‘Sword of Trust’ is a sharp comedy
Lynn Shelton unsheathes a ramshackle portrait of a deeply divided nation in her wonderfully quirky “Sword of Trust.” It’s a bit of a departure for the director, whose oddball romantic couplings in films like “Humpday,” “Your Sister’s Sister” and “Outside In” cede to a larger world view of the sorry state of truth and trust in Donald Trump’s America.
By believing in “the B.S., we begin to erode away the real truth,” says her chief protagonist, Mel, superbly played by funnyman podcaster Marc Maron. It’s a simple statement of what used to be known as “fact.” But now, it’s downright scary Maron
what’s been done to veracity via a plethora of online conspiracy sites and Russian bots. For this hugely enjoyable satire’s purpose, we’re talking Civil War truthers. But it could be an array of “crazies” out there from flat-Earthers to the age-old “who killed the Kennedys” cabals.

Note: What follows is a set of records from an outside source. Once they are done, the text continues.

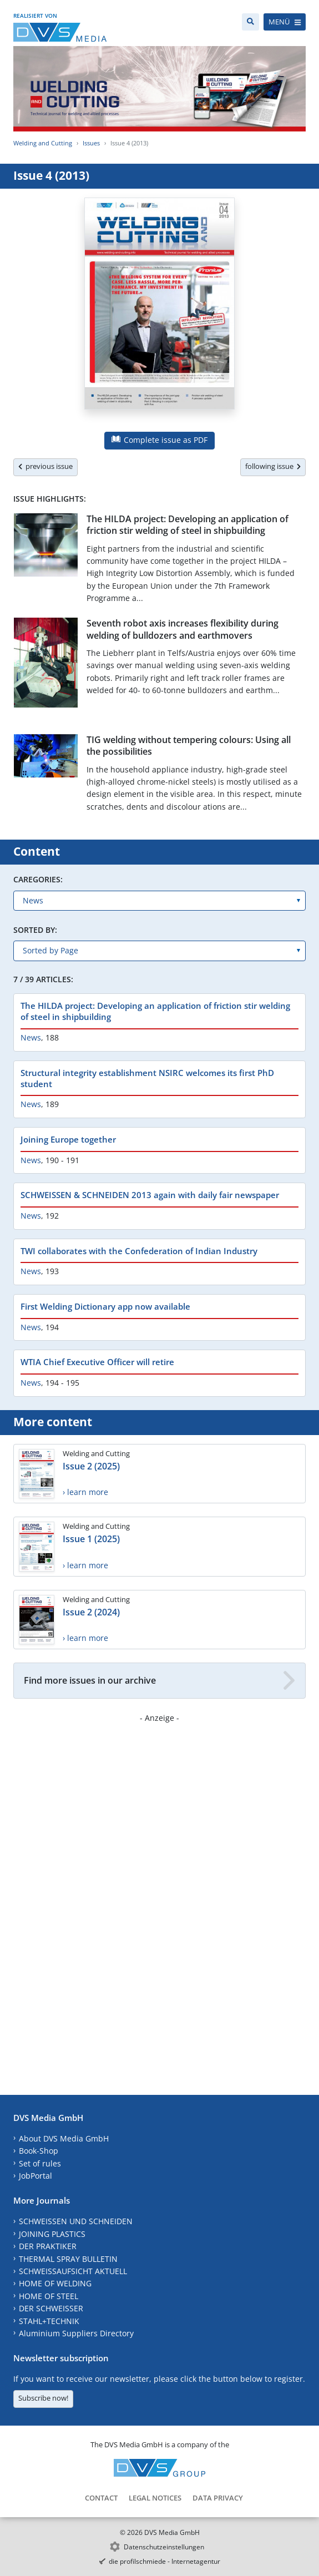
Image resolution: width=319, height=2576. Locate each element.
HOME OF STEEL (48, 2296)
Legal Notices (155, 2498)
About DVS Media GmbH (64, 2138)
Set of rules (40, 2163)
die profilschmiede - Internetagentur (164, 2561)
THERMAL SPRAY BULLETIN (68, 2259)
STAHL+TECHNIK (49, 2321)
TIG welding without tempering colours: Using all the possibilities (189, 745)
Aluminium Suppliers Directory (76, 2333)
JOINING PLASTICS (52, 2234)
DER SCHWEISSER (51, 2308)
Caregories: (38, 879)
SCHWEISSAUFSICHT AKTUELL (73, 2271)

Naturally, Shelton pokes fun at them, effectively so. But she also leavens the laughs with some pretty sobering insights into why people need to believe what they want, damn the facts. What begins like a cable-access version of “Antiques Roadshow,” Maron’s curmudgeonly pawn shop-owner, Mel, is approached by two women armed with a well-preserved sword cloaked in the legend of proof the South won the War Between the States. It’s accompanied by a rambling letter of authenticity claiming the saber was presented to Gen. Robert E. Lee by his counterpart from the “army of Northern aggressors” after the bloody Battle of Chickapoo, Chickenfoot, Chickenfist (it keeps changing) in which the loss of 30,000 soldiers necessitated the Union’s surrender.
Even at a brisk 85 minutes, “Sword of Trust” can’t help but meander at times, but we never lose contact with Shelton’s probing themes about the erosion of truth and trust in a time in which both threaten to become extinct. In the end, we’re left to ask ourselves if we’re willing to let them go in favor of believing what we want to believe.